The industry previously adopted a ban on gambling advertising during live sports that was introduced in August 2019. According to the ban, advertisements must not be shown on television from five minutes before a live sporting event begins until five minutes after it ends, before 9 p.m. watershed. While accepting these restrictions on advertising, the gambling industry has campaigned against a possible crackdown on the sector in the government review. The Observer revealed in May how some of Britain’s gaming giants were quietly lobbying finance officials against an industry crackdown.
James Grimes, founder of The Big Step campaign, which campaigns to end gambling sponsorship in football, said: “Gambling sponsorship has never been more unpopular at clubs and it is tone deaf for the clubs to announce these new deals.” He said gambling companies would want to be associated with football as long as possible because it is “a lucrative and impactful way to market their products”. Matt Zarb-Cousin, the director of Clean Up Gambling, said the white paper on gambling needs. is published as soon as a new prime minister is appointed. He said: “The delay has given gambling operators a great opportunity to not only maintain the current level of promotion but expand it.”
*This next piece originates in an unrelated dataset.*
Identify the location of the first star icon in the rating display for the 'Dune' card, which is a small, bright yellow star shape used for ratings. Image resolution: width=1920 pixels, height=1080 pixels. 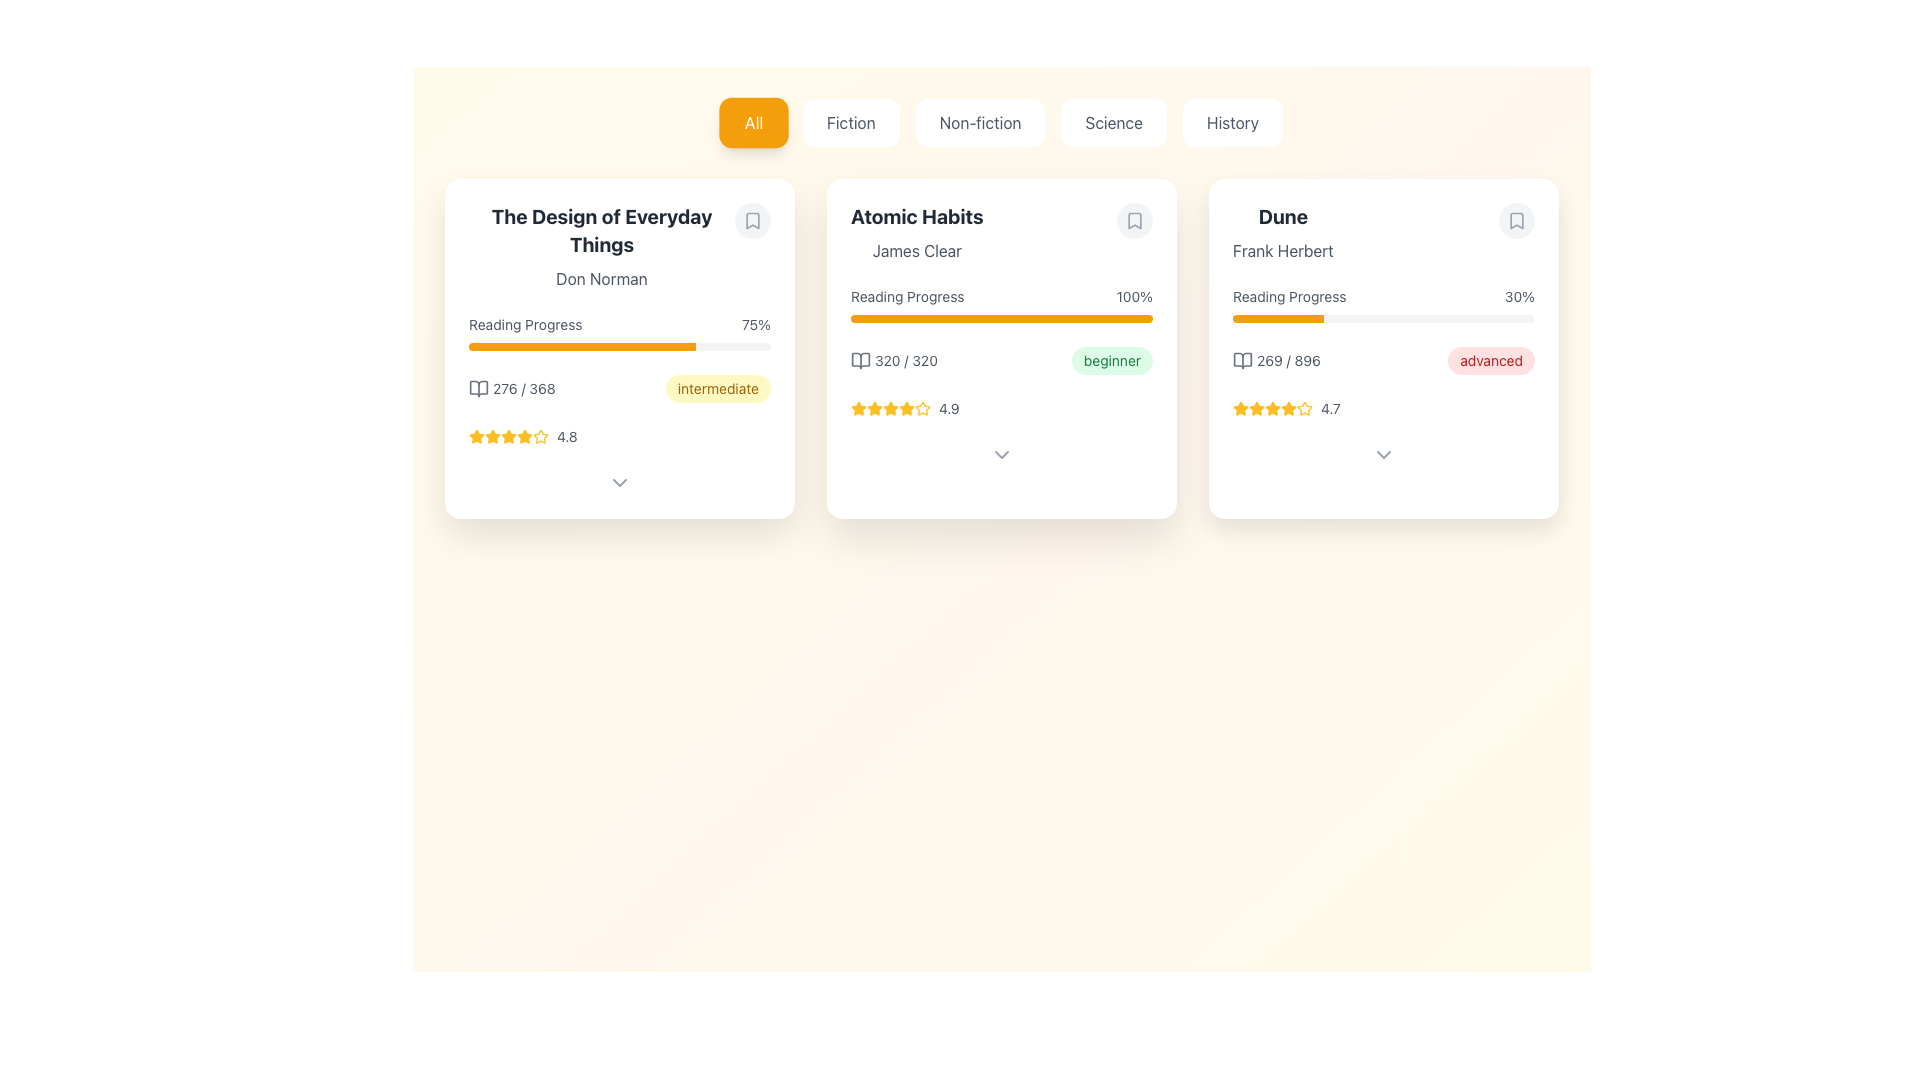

A spokesperson for the Department for Digital, Culture, Media and Sport said: “We are undertaking the most comprehensive review of gambling laws in 15 years to ensure they are fit for the digital age.
“As we have said all along, we will publish a white paper as part of a review of gambling legislation.”
A spokesperson for the Betting and Gaming Council, which represents some of the UK’s biggest betting firms, said: “The regulated betting and gaming industry provides vital funding to some of the country’s most popular sports, including the English Football League, which receives £40m. .
“The government has previously stated that research did not establish a causal link between exposure to advertising and the development of problem ageing.”